Vielfach wurden auch Artefakte im Zusammenhang mit Maria im Volksglauben als wundertätig angesehen, was mitunter zu einer Verehrung dieser führen konnte. Dieses Brauchtum ist über viele Jahrhunderte und bis in unsere heutige Zeit praktiziert worden, so hat sich Wolfgang Brückner unlängst mit dem Marien-Kult um eine Medaille im 19. Jahrhundert auseinandergesetzt.

In den Zusammenhang wundertätiger Artefakte kann man auch die aus dem 13. Jahrhundert stammende ehemalige Berliner Bilderhandschrift von Priester Wernhers ‚Maria‘ stellen, auch wenn diese heutzutage nicht verehrt wird, so ist sie doch ein Artefakt, welchem im Volksglauben früherer Jahrhunderte besondere Fähigkeiten zugewiesen wurden.

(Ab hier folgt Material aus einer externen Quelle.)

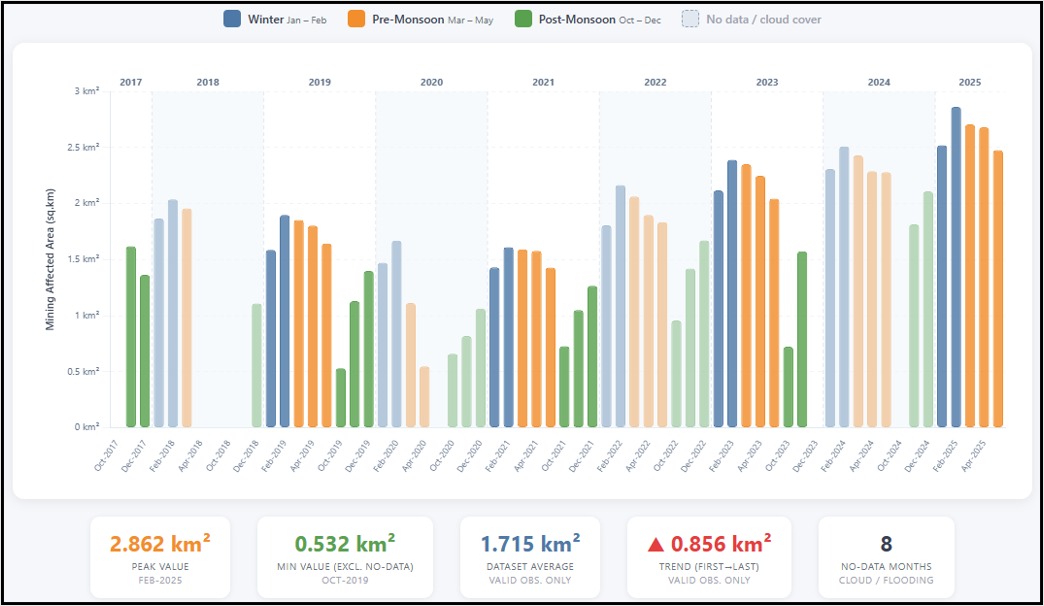
Task: Click the orange Pre-Monsoon legend swatch
Action: tap(356, 19)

Nikolaus Henkel widmet sich im Rahmen seines Aufenthaltes in Freiburg (CH) anlässlich der 17. Wolfgang Stammler Gastprofessur für Germanistische Philologie dieser Bilderhandschrift von editorischer Seite aus. In dem 2014 veröffentlichten Werk „Lesen in Bild und Text – Die ehem. Berliner Bilderhandschrift von Priester Wernhers ‚Maria‘“ beschreibt er die Miniaturen, ediert die darin enthaltenen Spruchbandtexte und erörtert, wie Bild und Text miteinander korrespondieren. Insgesamt zeigt er auf, wie eine bildliche Ebene in Handschriften bereichert und welche Auswirkungen diese Ebene auf die Benutzung einer Handschrift haben kann. Dies ist wichtig, denn aufgrund der enthaltenen bildlichen Darstellungen eröffnet sich ein neuer Benutzerkreis für die Handschrift: Menschen die des Lesens nicht (unbedingt) mächtig waren – Illiterati. Man konnte die Handschrift als eine Art Bilderbuch verwenden.

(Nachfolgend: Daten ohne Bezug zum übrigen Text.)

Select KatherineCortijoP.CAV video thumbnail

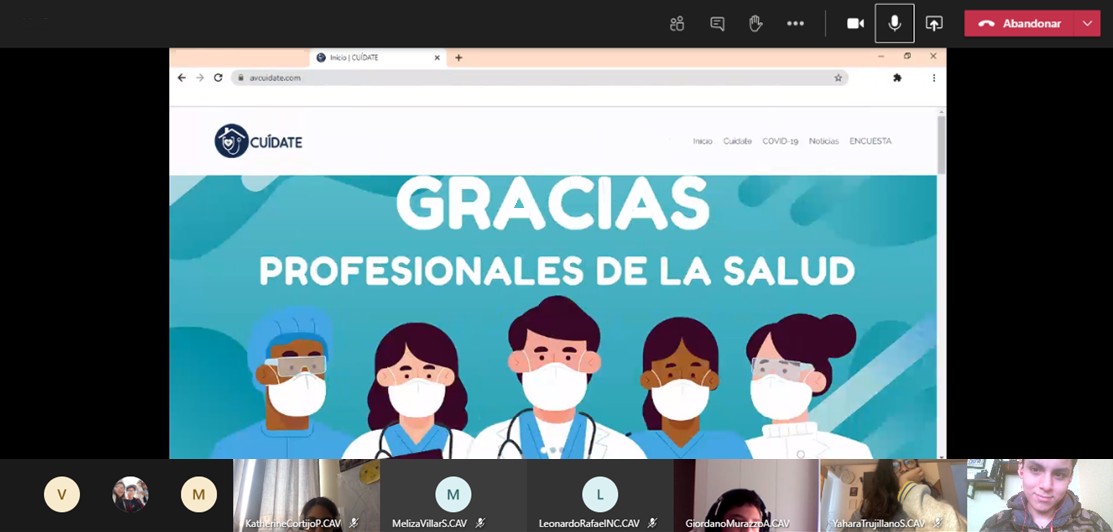pos(306,495)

Henkels Buch ist im De Gruyter Verlag erschienen und wurde vom Mediävistischen Institut der Universität Freiburg in der Schweiz herausgegeben. Der Band ist gebunden, 92 Seiten stark und gliedert sich in die Begrüßung des Gastprofessors durch Martina Backes, den Hauptteil, in welchem Nikolaus Henkels Beschreibungen zur ehemaligen Berliner Bilderhandschrift von Priester Wernhers ‚Maria‘ zu finden sind, exemplarische Abbildungen jener Handschrift, einem Lebenslauf von Nikolaus Henkel sowie seiner Publikationsliste.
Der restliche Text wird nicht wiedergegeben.